はつけんラボ(研究所)

所長ブログ

  • 所長ブログでは、発達障がいをできるだけ日常の体験に近いところからあまり専門用語を使わないで改めて考え直す、というスタンスで、いろんな角度から考えてみたいと思います。「障がいという条件を抱えて周囲の人々と共に生きる」とはどういうことか、その視点から見て「支援」とは何なのかをじっくり考えてみたいと思います。

2020.11.01

zoomでの事例検討が意外にいけること

遠隔がいろいろなところで使われて、その功罪が問題になりますが、対面と遠隔がどちらがいいかという単純な話ではなくて、対面のいいところは何で、遠隔のいいところはなにか、というそれぞれの特性を理解して使いこなすことが大事なんですよね。

それで、zoomで事例検討をやってきて、対面でやるよりいいのではないかと感じる部分があるので、少しそれについて書いてみたいと思います。(※)

 

① 距離感の違い

対面で多くの人が集まってやるとき、発表者とアドバイザー(私)はだいたい横に座ったり、斜めの位置だったり、距離的には近い時も1m程度は開いています。正面に向き合って一対一で話をする感覚はなく、たくさんの人たちの間にいる一人の発表者と話をしている感じです。

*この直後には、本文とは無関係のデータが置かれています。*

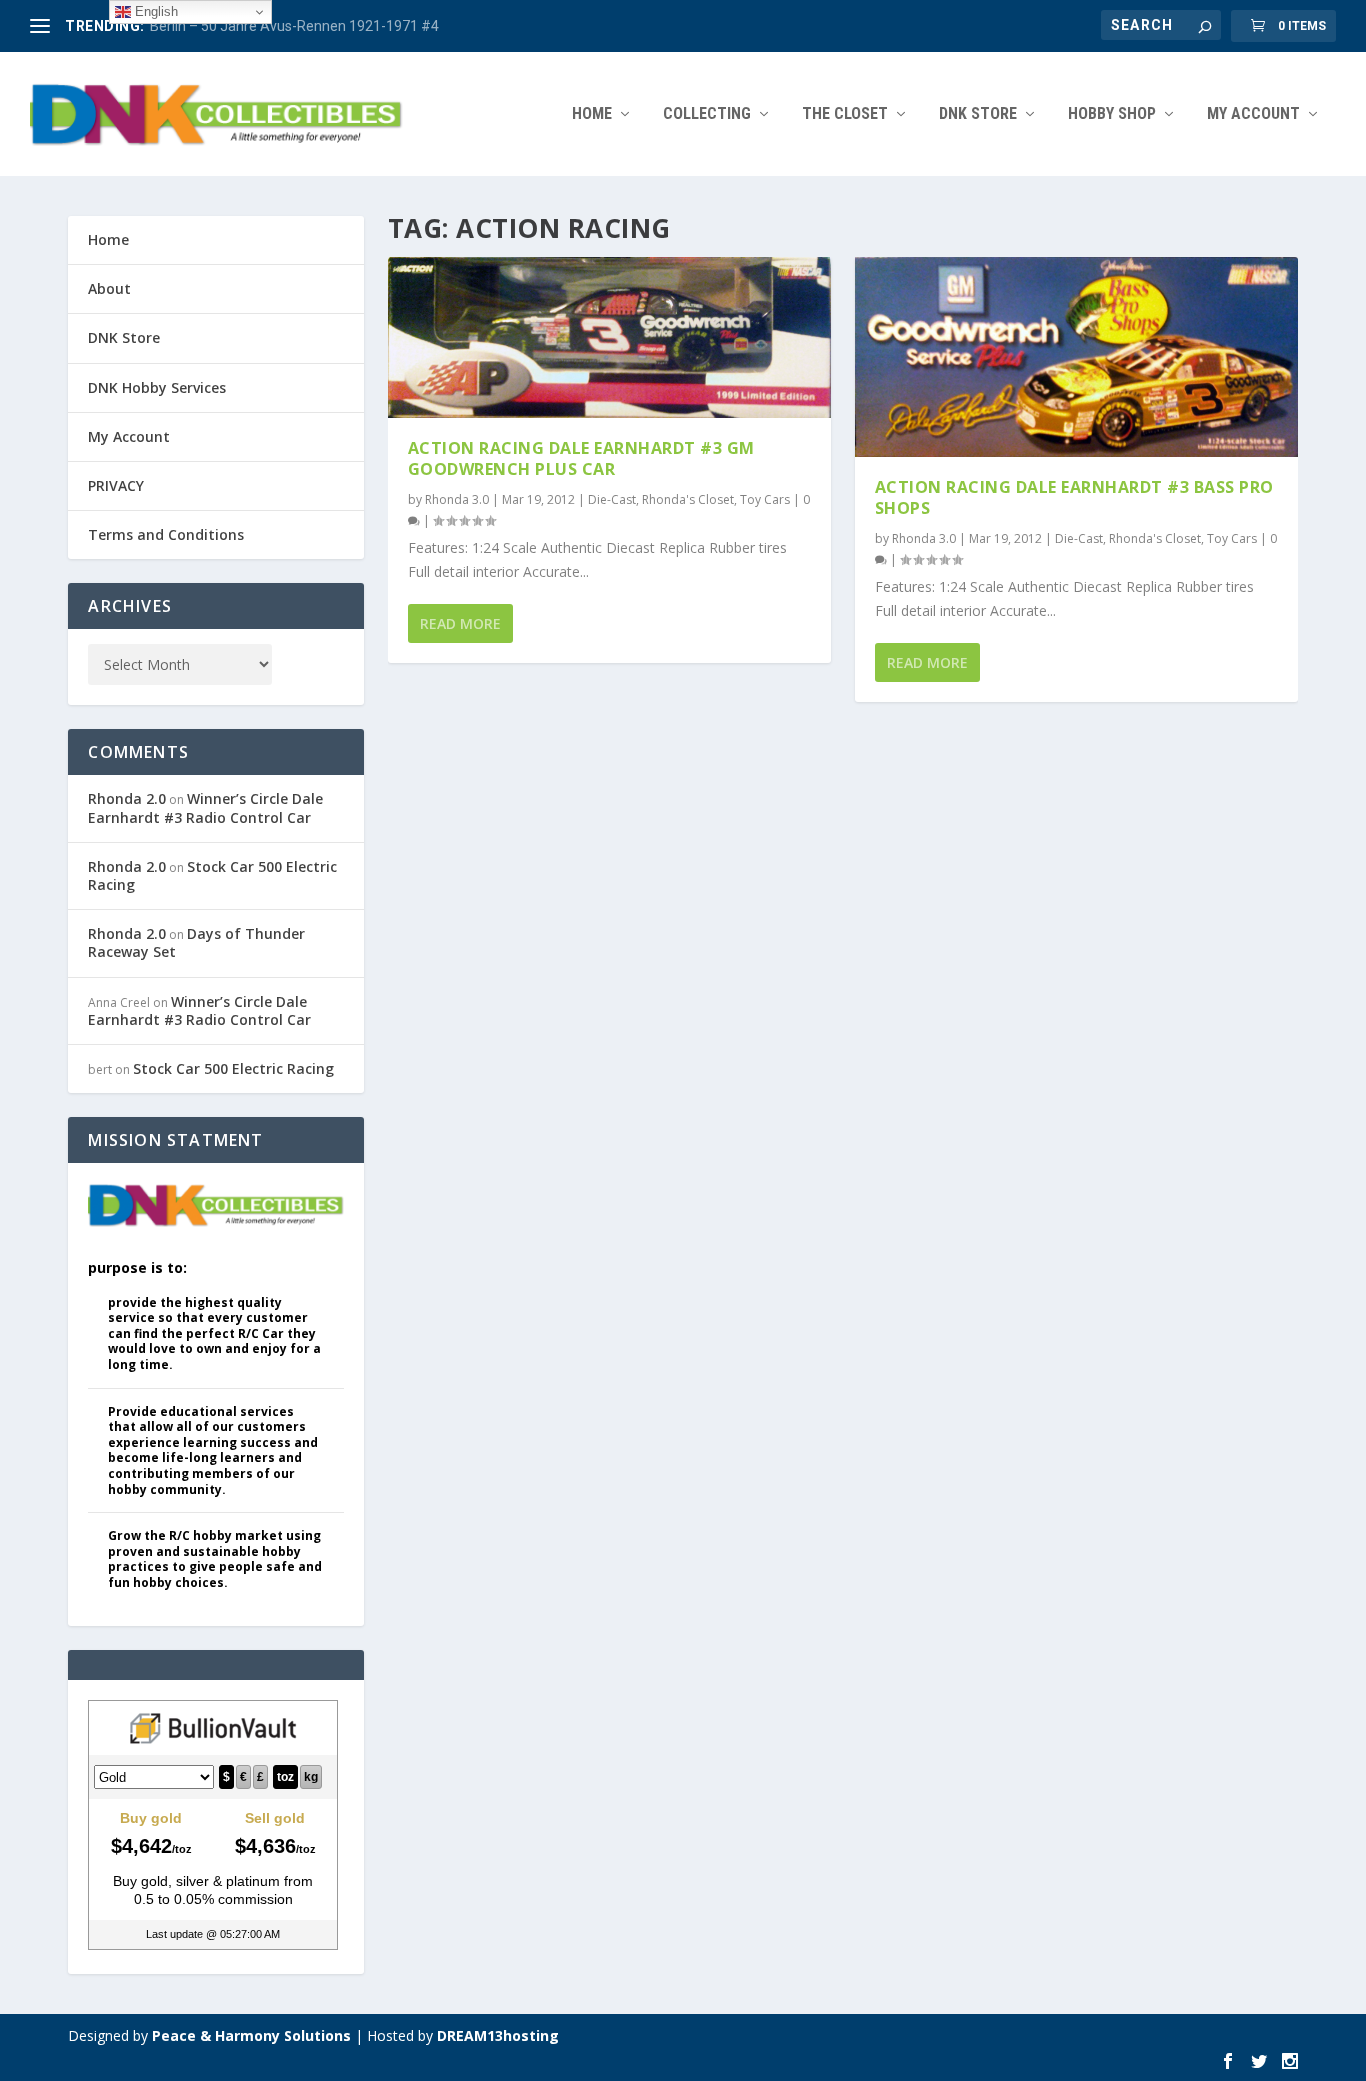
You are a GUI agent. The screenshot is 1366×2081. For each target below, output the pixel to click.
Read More (460, 623)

これに対してzoomでやると、画面にはたくさんの人たちが映っているわけですが、そのうち注目して話をするのは発表者の画面ひとつだけです。それで、集団の中で話している感じではなくて、個人的に向き合って話し合っている感覚になるんですね。他の人たちはその個人同士向き合った話を周囲から眺めている感じになる。

そうすると、発表者と私のやりとりが、対面で集団の中でやっている時に比べて、圧倒的に「親しく個人間で話をする」ようなイメージになり、かしこまることなく話しやすくなるんです(もっともそのあたりは多少私のパーソナリティーの問題もあるかも)。つまり、よりつっこんだやり取りになりやすくなります。

言ってみれば集団でやっていても個人間でやっているような感じがベースになる、ということでしょうか。集団でもないし、個人でもないというような、ちょっと面白い感覚で、かつとても有効なコミュニケーションという感じがします。

 

② いつでもだれでもつぶやける

付属のチャット機能を使うと、いつでも動画でのやりとりを邪魔することなく、好きなコメントを書き込むことができます。通常の検討会や研究会などでは、発表の途中で割り込んで質問したり意見を言ったりしにくいので、あとでまとめてと考えているうちに忘れてしまうこともおおいのですが、思いついたときに「発言」できるので、これは便利です。

チャットに書き込む時間を少しとって参加者に一斉に書き込んでもらうと、参加者全員の考えていることを交流できます。対面だとどうしても「発言力のある人」や「押し出しの強い人」に発言が偏り、考えていることがあっても発言を控える人が多いのですが、このやり方だとその点がだいぶ緩和されていろんな意見が出やすくなります。

そのコメントに対する応答も、それら全体を見て調整しながらバランスを考えて行うこともできる。いろんな意見を組み合わせて理解することも可能になり、対面での議論とはまた違った展開になります。

 

こんな風に書いてみると、ようするにzoomのような形での集団的な議論は、「個人間のコミュニケーション」と「集団を相手にしたコミュニケーション」のどちらとも違う、独特のコミュニケーションスタイル、独特のコミュニケーションの場を生み出していくものだということのように思えます。その特性を活かしながら使っていくと、また新しいことがいろいろできるようになるかもしれません。ちょっと楽しみです。

※ 別にzoomの回し者ではありません(笑)。zoom以外でも同じようなシステムなら同じでしょう。ステマではありませんのでご安心を。